中国地级市的空气质量查询包
几日之前,帮助别人写了个程序来抓取国家环保部网站上全国各个地级市的空气质量。
当时觉得写完就得了,代码就一直放着没动,现在整理文件夹,又翻了出来,觉得当时写的结构不好,重新把组织结构想了一遍。
由于觉得可能同样有人会需要查询这些数均进行分析,我就直接把它们写成了个包,方便别人使用。
有兴趣的可以直接pip install chinaAQI试一试, 或者访问http://github.com/ludlows/chinaAQI。
用法:
使用python3写的:Python version: 3.0 or above
pip install chinaAQI
import datetime
import chinaAQI
city = '北京市'
start = datetime.date(2015,1,1)
end = datetime.date(2016,1,1)
crawler = chinaAQI.Crawler(city, start, end)
crawler.scrapy()
print(crawler.data)
返回的数据类型为:列表,其中每个元素是个元组。如下:
(1.number 2.city name 3.date 4.air quality index 5.air quality degree 6.primary pollutan)
('1', , '北京市', '2015-12-28', '149', '轻度污染', 'PM2.5')
实现方法:
1.全局变量:
URLBASE = 'http://datacenter.mep.gov.cn/report/air_daily/air_dairy.jsp?city={}&startdate={}&enddate={}'
AQIKINDS = ('优', '良', '轻度污染', '中度污染', '重度污染', '严重污染')
URLBASE作为拼接url的基本结构。
AQIKINDS是空气质量的六个等级。

○ ○ ○ ○ ○ ○ ○

■ 练习任务 ■
**a.** 在这篇讲空气质量查询包的文字里,AQIKINDS 代表什么?
**b.** 改一下这篇讲空气质量查询包的文字:从“crawler.scrapy()”到“('优', '良', '轻度污染', '中度污染', '重度污染', '严重污染')”重新写出来,并把其中的“PM2.5”换成“PM10”。

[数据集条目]
○ ○ ○ ○ ○ ○ ○

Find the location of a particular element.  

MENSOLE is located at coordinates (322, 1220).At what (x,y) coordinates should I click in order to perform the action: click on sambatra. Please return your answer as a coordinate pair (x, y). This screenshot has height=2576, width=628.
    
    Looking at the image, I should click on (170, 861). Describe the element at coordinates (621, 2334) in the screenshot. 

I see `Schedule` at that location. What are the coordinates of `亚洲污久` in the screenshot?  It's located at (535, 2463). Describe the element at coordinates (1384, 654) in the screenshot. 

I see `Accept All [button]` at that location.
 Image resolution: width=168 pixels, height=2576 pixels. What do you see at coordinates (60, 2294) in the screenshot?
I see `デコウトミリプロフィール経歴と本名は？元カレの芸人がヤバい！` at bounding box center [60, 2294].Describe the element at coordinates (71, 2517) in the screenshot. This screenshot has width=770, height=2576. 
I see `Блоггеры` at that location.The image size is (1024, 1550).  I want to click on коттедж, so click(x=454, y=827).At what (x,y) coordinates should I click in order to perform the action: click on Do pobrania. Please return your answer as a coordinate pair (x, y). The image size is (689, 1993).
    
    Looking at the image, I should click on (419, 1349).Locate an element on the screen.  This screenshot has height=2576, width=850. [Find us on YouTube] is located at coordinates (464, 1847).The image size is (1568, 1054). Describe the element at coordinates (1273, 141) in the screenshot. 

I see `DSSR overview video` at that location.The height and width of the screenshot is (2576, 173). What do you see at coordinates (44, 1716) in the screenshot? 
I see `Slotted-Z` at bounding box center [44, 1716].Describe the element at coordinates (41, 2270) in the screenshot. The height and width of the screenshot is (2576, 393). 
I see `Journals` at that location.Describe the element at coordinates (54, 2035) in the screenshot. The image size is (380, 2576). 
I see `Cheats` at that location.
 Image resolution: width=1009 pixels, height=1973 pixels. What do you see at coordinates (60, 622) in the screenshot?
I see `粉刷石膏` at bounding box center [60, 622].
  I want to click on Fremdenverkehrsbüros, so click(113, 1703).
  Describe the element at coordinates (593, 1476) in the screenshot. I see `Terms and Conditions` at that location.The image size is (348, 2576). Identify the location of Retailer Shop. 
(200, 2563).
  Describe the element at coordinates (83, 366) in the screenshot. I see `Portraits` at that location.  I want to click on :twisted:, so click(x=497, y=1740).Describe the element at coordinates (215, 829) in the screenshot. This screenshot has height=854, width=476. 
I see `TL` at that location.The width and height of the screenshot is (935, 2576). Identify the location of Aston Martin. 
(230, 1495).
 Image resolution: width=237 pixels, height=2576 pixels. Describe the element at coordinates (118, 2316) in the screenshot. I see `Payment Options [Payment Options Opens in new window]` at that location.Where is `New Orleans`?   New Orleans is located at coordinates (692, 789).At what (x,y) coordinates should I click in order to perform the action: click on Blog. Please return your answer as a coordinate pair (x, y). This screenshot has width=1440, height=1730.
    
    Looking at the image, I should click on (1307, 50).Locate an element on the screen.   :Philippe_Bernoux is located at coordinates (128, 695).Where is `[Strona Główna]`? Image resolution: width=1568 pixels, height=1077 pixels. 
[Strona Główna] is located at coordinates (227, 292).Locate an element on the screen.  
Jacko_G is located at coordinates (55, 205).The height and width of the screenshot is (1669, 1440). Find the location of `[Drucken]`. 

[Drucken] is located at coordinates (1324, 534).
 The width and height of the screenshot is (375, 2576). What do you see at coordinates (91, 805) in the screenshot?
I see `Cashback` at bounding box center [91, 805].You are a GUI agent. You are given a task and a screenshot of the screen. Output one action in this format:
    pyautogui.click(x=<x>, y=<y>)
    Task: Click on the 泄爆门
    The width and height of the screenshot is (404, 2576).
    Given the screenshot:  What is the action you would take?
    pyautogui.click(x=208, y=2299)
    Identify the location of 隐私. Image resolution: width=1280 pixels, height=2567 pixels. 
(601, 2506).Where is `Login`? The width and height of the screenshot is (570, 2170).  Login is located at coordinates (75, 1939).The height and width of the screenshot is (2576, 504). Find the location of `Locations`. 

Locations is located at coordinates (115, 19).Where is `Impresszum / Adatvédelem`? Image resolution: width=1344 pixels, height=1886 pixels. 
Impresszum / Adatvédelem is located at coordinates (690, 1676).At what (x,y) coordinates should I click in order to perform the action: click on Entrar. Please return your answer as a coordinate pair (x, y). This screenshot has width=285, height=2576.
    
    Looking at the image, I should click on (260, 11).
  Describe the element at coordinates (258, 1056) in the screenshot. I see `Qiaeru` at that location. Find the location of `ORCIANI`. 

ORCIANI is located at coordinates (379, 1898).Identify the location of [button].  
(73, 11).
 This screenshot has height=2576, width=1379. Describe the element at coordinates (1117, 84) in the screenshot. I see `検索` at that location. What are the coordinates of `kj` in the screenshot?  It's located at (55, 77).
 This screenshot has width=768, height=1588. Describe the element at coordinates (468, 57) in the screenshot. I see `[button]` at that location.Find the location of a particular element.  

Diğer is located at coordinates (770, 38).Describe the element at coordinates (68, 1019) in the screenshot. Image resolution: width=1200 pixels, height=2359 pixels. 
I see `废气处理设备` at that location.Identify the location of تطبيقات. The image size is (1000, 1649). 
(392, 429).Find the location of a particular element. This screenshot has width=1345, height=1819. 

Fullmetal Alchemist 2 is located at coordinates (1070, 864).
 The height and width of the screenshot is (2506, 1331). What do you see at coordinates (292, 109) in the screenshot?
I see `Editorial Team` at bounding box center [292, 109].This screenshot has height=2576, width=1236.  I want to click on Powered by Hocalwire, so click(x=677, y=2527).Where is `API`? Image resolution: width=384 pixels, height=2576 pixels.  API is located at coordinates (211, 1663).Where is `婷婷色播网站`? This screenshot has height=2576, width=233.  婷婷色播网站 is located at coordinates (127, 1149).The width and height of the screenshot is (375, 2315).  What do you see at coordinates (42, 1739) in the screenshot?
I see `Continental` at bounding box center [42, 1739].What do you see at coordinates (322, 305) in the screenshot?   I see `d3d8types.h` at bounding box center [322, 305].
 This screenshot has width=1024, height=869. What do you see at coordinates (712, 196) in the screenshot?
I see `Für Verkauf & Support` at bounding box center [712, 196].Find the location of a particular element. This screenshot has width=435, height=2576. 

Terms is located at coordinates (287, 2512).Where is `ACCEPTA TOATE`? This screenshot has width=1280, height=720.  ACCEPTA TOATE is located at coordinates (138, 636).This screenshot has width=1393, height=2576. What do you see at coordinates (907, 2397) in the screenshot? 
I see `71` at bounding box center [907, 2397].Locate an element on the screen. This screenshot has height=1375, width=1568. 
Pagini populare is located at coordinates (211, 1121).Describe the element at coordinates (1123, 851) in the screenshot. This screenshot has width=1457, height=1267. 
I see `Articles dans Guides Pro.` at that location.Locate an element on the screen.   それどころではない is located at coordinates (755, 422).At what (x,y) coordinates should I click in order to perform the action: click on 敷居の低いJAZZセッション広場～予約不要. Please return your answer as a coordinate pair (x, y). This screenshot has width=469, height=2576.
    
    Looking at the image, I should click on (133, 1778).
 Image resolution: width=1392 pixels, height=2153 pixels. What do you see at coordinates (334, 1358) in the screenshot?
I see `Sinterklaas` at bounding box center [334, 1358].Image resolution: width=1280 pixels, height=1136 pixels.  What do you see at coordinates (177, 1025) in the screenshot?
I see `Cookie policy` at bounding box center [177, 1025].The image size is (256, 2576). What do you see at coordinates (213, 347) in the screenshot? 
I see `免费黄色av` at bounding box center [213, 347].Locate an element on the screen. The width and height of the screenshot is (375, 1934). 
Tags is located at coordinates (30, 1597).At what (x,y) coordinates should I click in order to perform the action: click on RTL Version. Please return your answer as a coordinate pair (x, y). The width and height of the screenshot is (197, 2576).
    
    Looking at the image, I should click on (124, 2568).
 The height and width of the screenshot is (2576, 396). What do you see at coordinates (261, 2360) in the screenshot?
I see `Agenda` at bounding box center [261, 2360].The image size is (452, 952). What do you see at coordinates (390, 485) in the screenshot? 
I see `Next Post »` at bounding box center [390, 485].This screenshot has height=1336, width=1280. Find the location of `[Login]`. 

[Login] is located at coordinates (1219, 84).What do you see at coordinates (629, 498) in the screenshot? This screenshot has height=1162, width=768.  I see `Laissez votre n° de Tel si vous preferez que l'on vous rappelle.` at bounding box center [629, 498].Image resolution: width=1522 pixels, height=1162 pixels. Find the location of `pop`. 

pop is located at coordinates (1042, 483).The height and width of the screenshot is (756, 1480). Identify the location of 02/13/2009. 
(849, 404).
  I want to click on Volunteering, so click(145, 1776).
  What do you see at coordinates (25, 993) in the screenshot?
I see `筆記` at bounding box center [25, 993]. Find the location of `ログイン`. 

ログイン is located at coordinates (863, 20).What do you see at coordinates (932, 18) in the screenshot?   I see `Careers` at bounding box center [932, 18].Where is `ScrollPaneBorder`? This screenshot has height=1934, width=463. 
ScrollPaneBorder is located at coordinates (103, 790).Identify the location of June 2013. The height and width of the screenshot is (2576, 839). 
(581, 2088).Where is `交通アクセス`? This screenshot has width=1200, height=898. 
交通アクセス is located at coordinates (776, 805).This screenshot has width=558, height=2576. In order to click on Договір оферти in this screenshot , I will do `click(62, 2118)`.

○ ○ ○ ○ ○ ○ ○

■ 参考答案 ■
**a.** AQIKINDS 是空气质量的六个等级。

**b.**
crawler.scrapy()
print(crawler.data)
返回的数据类型为:列表,其中每个元素是个元组。如下:
(1.number 2.city name 3.date 4.air quality index 5.air quality degree 6.primary pollutan)
('1', , '北京市', '2015-12-28', '149', '轻度污染', 'PM10')
实现方法:
1.全局变量:
URLBASE = 'http://datacenter.mep.gov.cn/report/air_daily/air_dairy.jsp?city={}&startdate={}&enddate={}'
AQIKINDS = ('优', '良', '轻度污染', '中度污染', '重度污染', '严重污染')